Ontem à noite eu me vi diante de uma cena inusitada... Minha
filha Gabi colocou na orelha um brinco e ele entrou na pele, o que fez com que
a região inflamasse e sua retirada se tornasse algo extremamente doloroso.
Sei que Gabriela ama a mãe loucamente, confia nela
cegamente, mas aquela situação a fez agir de forma inusitada. Ela corria de um
canto para outro e não deixava a gente, sequer, se aproximar para ver o que precisava ser feito.

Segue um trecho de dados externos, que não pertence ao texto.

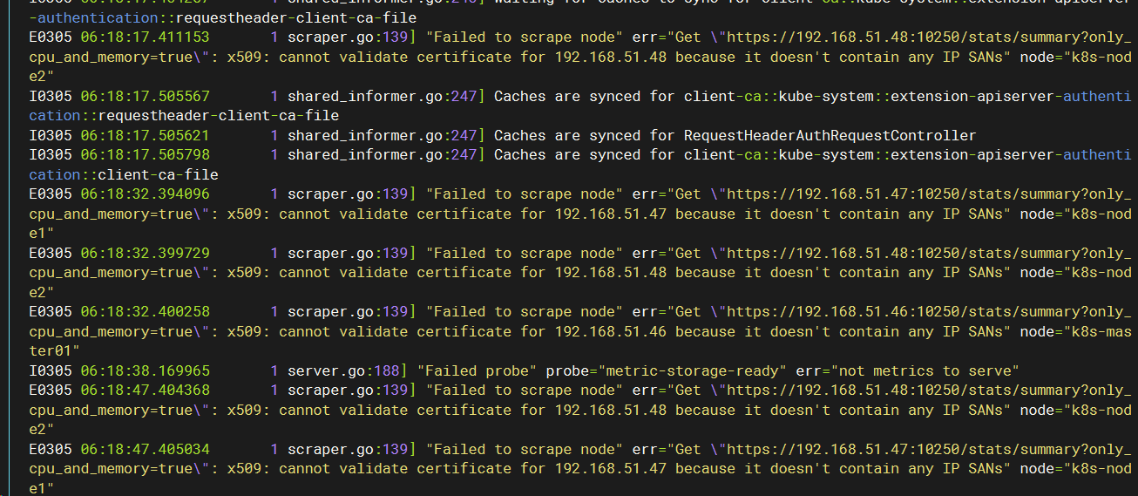
Task: Click the 06:18:32.394096 timestamp
Action: (x=145, y=194)
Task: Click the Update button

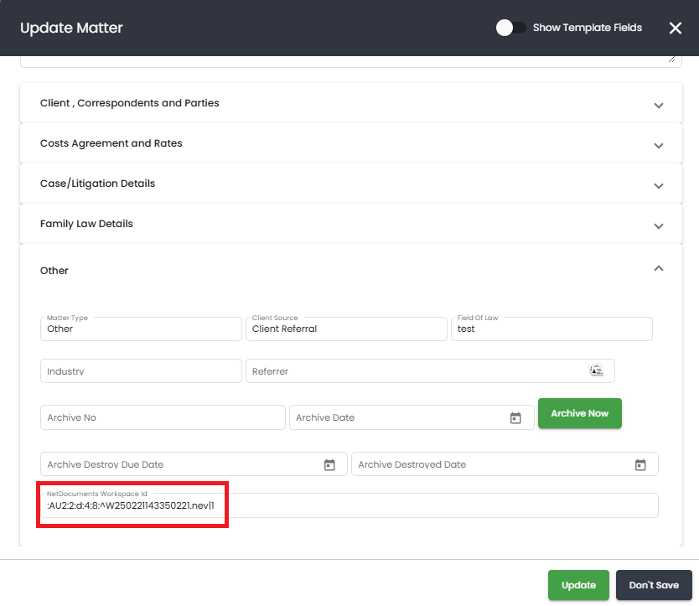Action: [x=578, y=585]
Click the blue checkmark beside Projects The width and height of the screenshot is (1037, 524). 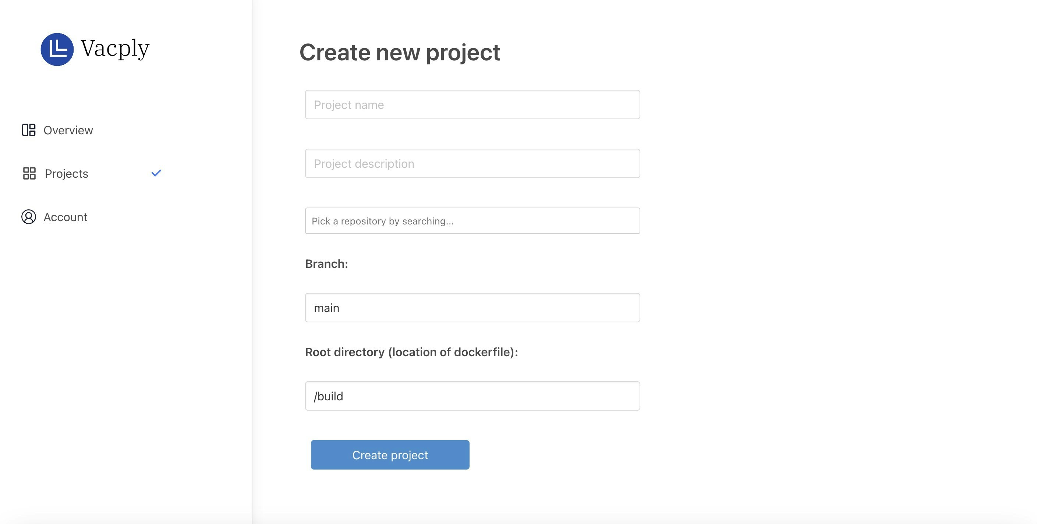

Em certo momento, senti a angústia nos olhos de Fabiana, algo do tipo: “milha filha, ou você confia ou não confia!”.
É fácil manter a confiança quando o contexto é favorável,
quanto o problema é contornável, quando os envolvidos são confiáveis, quando as
medidas a serem tomadas são palpáveis. Mas, e quando não?...
Aqui surge uma questão: como confiar quando os fatos são contrários, quando Deus se
torna “indisponível”, ou o céu mostra-se impermeável, quando o “telefone” do
Altíssimo fica dando “caixa postal”? O que fazer no momento em que as coisas,
aparentemente, não possuem sentido ou lógica, e o caos aproxima-se de nós com um
apetite voraz?
Como todos sabem, gosto muito do profeta Habacuque. Trata-se de um homem suigeneris, pois, ao invés de começar
seu ministério confrontando aos homens, ele parte para questionar o próprio Deus. Por
isso, de cara, me apaixonei por ele, pois em Habacuque não existem
“salamaleques” para com o sagrado, ele é um ser perplexo em busca de respostas,
assim como eu.
A questão central no livro de Habacuque é o afastamento de Israel da comunhão e intimidade com Deus. Profeta do período pré-exílico,
ele constatou que o bem se afastara da vida dos seres humanos, assistiu ao
desvirtuamento das relações, viu o poder sendo usado para esmagar o próximo, o
estabelecimento da corrupção, da volúpia por sangue, da ganância, do desamor como praxis,
ou seja, a inexistência de todos os matizes dos quais é constituída a matriz de
valores do Evangelho.
Depois de insistentes questionamentos sobre o fato de Deus
está, aparentemente, inerte a toda aquela situação, Habacuque recebe, então, a
sua resposta. Foi impossível não lembrar de Guimarães Rosa “esperar é reconhecer-se incompleto”. Ah, coisa difícil é esperar...
sobretudo, esperar por Deus... Ele parece sempre estar indisponível no dia da
calamidade, da dor, da solidão, da tragédia.
Todavia, a resposta que Deus deu ao profeta não lhe agradou. Ele estava preparando, como “vara de juízo” sobre o Seu povo, uma nação ainda mais
perversa, corrupta e dura: os Assírios. Aí o profeta foi à loucura! “Como assim Deus?! Você vai nos disciplinar
usando gente mais corrompida do que nós mesmos?!”.
Sei que não está escrito no livro de Habacuque, mas, neste
ponto, penso que Deus questionou o profeta: “afinal, você confia ou não confia?”. E é justamente aí, em meio à
perplexidade, ao inexplicável, ao ilógico, ao contraditório, ao irracional, ao
desconexo, que surge um homem resignado a obedecer e aceitar os desígnios do
amor de Deus, pois, mesmo quem ama, tem de ser firme.
“Ouvi isso, e o meu íntimo estremeceu, meus lábios tremeram; os meus ossos desfaleceram; minhas pernas vacilavam. Tranqüilo esperarei o dia da desgraça que virá sobre o povo...”.
A lição que tiramos da vida deste homem é que confiar não é uma ação que nasce na consciência, mas no coração. Confiar é lançar-se no absurdo, no insondável, é abrir mão de racionalizações, de conjecturas. Confiar é resignar-se, aquietar-se, render-se, sublimar-se, é ir na contra-mão, no contra-fluxo, esperar o inexplicável, aguardar o improvável, ter a certeza de que, ainda que contra todas as evidências, Deus nos fará bem e nos trará a paz.
Habacuque nos ensina que ainda que o fluxo natural da existência – “mesmo não florescendo a figueira, não havendo uvas nas videiras; mesmo falhando a safra de azeitonas, não havendo produção de alimento nas lavouras, nem ovelhas no curral nem bois nos estábulos”, seja, por algum motivo, alterado, ainda assim ele confiará no Senhor, pois diz: “exultarei no Senhor e me alegrarei no Deus da minha salvação”.
O nome Habacuque significa “abraçado por Deus”. Não sei o que se passa em sua vida, mas eu, particularmente, tenho vivido dias muito difíceis... Algo, entretanto, me fala ao coração: “filho muito amado, foste fiel no pouco, sobre o muito te colocarei, recebe o abraço do teu Pai”. E eu lhe pergunto: “do que mais precisarei?”.